» THE PROBLEM
Reproduce the stretch of the stored entries from the line that contains "Where should I click to: Go" through the line that contains "pyautogui.click(x=511, y=75)", copying each line unchanged.

Stored entries
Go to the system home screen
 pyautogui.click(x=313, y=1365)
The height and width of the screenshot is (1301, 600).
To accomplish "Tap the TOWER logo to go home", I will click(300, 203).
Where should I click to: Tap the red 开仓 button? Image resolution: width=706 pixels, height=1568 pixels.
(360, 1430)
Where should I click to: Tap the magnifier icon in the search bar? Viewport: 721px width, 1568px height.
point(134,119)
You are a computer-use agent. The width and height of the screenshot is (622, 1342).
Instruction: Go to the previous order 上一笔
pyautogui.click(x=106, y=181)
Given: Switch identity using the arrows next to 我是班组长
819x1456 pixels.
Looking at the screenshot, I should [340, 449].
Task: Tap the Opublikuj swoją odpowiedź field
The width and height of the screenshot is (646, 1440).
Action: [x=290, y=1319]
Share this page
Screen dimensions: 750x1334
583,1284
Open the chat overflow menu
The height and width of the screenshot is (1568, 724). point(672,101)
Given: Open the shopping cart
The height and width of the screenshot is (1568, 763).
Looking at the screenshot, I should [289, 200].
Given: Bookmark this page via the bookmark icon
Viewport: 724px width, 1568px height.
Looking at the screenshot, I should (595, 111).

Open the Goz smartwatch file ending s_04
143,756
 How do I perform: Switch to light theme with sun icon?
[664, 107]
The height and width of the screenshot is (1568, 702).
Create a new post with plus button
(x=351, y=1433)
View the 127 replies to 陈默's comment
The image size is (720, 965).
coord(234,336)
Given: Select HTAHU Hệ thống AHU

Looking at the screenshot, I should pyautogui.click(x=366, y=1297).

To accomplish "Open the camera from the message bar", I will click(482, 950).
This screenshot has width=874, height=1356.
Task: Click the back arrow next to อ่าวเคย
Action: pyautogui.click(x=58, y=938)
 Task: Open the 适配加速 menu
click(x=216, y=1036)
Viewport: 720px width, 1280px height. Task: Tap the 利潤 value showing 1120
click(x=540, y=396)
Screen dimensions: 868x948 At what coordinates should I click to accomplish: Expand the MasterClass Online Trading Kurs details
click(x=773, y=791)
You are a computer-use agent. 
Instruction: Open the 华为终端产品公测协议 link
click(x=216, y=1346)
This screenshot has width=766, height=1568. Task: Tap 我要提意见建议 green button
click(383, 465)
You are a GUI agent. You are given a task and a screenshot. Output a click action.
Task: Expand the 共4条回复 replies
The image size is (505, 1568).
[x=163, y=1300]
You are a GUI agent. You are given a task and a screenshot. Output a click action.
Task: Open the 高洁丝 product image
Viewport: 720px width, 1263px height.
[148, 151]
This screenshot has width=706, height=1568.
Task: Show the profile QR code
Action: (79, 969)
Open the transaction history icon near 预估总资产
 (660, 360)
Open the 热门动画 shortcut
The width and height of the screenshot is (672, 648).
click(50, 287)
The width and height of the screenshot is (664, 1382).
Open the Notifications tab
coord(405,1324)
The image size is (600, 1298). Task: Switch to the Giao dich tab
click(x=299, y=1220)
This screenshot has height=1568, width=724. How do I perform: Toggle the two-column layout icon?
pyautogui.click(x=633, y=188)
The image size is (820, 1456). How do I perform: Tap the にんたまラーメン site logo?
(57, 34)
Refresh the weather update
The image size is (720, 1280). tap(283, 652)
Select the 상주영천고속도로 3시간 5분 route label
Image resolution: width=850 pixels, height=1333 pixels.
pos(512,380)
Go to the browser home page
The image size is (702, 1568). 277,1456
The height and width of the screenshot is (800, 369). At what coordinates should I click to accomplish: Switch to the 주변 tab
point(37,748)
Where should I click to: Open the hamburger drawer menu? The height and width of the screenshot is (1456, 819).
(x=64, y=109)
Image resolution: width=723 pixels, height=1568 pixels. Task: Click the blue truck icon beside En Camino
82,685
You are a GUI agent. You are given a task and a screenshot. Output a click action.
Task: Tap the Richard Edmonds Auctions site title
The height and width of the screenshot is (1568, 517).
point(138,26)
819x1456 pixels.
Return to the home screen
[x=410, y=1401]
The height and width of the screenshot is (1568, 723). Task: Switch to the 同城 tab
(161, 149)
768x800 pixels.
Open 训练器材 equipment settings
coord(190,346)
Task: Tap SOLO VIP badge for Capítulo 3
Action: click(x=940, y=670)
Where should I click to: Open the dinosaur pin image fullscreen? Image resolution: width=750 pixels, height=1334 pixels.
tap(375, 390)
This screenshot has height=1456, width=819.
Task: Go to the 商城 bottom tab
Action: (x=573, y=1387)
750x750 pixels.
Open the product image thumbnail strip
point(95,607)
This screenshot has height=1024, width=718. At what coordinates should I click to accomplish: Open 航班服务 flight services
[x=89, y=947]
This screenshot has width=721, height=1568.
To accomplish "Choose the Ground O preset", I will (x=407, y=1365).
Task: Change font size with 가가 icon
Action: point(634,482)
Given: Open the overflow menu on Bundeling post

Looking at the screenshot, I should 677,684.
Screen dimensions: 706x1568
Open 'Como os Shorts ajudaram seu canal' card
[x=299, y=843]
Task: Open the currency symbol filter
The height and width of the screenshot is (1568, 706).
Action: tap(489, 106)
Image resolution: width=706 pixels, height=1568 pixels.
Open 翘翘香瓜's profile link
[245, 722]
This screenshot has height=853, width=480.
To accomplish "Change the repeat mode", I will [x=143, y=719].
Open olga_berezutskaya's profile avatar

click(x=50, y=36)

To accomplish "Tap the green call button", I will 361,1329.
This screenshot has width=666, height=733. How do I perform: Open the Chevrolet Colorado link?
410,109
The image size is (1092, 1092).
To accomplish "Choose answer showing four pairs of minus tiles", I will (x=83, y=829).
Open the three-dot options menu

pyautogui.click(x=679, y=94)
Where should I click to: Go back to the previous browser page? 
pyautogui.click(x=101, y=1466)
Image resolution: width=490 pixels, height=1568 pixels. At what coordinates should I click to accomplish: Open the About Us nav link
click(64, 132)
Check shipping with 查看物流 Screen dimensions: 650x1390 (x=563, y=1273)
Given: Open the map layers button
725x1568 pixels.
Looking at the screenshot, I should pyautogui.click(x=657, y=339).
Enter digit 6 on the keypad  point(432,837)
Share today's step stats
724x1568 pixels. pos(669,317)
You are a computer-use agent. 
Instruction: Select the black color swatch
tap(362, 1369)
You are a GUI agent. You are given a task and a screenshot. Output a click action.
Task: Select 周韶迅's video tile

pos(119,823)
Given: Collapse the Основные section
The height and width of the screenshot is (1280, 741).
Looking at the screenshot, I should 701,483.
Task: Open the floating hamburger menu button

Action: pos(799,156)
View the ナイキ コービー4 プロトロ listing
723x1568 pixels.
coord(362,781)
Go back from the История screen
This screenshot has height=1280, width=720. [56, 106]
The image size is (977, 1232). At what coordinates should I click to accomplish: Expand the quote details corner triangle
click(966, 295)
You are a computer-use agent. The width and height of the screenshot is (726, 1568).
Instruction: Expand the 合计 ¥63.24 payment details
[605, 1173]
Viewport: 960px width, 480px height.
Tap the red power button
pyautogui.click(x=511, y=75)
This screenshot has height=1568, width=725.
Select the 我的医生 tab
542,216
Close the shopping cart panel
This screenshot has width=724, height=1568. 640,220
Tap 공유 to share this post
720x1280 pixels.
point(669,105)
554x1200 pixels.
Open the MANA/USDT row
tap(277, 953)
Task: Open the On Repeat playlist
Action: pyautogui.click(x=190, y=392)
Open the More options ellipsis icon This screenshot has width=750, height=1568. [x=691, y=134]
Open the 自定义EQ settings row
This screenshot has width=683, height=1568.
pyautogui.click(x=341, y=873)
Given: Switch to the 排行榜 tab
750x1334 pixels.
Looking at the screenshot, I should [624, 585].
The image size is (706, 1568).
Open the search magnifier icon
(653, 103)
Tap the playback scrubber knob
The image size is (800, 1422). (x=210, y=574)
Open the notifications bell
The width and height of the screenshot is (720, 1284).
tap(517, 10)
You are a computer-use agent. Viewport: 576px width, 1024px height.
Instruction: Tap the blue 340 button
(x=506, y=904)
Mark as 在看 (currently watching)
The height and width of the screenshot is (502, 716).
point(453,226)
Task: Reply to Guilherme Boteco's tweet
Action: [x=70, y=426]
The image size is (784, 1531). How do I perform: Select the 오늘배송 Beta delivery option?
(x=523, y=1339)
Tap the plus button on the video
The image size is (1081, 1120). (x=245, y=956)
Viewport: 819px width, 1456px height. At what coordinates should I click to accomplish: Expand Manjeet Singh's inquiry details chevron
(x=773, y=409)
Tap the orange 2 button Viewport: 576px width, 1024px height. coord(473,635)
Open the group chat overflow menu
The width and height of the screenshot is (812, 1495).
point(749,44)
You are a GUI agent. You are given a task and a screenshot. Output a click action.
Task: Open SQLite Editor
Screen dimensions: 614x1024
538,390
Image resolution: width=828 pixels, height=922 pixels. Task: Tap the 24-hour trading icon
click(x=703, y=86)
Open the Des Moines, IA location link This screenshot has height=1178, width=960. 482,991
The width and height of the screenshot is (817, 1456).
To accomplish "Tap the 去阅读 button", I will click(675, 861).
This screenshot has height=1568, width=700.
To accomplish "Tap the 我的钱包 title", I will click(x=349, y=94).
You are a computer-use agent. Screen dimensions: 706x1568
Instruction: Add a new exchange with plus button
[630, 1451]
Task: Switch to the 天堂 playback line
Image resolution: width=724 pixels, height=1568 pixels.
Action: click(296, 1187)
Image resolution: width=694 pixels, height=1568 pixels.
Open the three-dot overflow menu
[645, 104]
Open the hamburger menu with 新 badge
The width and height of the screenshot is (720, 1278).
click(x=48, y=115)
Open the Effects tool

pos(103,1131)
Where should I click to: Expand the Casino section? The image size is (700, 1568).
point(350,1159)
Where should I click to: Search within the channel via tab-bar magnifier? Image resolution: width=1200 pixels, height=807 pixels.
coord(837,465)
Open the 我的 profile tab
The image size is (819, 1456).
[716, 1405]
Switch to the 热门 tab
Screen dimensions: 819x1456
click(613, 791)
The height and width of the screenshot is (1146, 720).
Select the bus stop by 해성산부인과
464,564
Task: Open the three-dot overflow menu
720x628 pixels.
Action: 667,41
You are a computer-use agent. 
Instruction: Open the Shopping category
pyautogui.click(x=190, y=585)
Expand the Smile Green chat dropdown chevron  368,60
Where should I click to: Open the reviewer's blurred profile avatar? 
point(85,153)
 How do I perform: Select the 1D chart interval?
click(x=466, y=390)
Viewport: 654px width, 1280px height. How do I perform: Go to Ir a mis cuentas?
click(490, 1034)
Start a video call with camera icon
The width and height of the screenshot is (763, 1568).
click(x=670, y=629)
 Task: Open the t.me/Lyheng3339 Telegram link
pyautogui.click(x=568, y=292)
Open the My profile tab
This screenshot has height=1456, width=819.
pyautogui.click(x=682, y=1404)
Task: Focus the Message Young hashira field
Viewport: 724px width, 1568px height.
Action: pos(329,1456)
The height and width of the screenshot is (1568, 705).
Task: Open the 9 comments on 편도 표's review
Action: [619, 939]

» SOLUTION TO THE EXERCISE
Where should I click to: Go back to the previous browser page? 
pyautogui.click(x=101, y=1466)
Image resolution: width=490 pixels, height=1568 pixels. At what coordinates should I click to accomplish: Open the About Us nav link
click(64, 132)
Check shipping with 查看物流 Screen dimensions: 650x1390 (x=563, y=1273)
Given: Open the map layers button
725x1568 pixels.
Looking at the screenshot, I should pyautogui.click(x=657, y=339).
Enter digit 6 on the keypad  point(432,837)
Share today's step stats
724x1568 pixels. pos(669,317)
You are a computer-use agent. 
Instruction: Select the black color swatch
tap(362, 1369)
You are a GUI agent. You are given a task and a screenshot. Output a click action.
Task: Select 周韶迅's video tile

pos(119,823)
Given: Collapse the Основные section
The height and width of the screenshot is (1280, 741).
Looking at the screenshot, I should 701,483.
Task: Open the floating hamburger menu button

Action: pos(799,156)
View the ナイキ コービー4 プロトロ listing
723x1568 pixels.
coord(362,781)
Go back from the История screen
This screenshot has height=1280, width=720. [56, 106]
The image size is (977, 1232). At what coordinates should I click to accomplish: Expand the quote details corner triangle
click(966, 295)
You are a computer-use agent. The width and height of the screenshot is (726, 1568).
Instruction: Expand the 合计 ¥63.24 payment details
[605, 1173]
Viewport: 960px width, 480px height.
Tap the red power button
pyautogui.click(x=511, y=75)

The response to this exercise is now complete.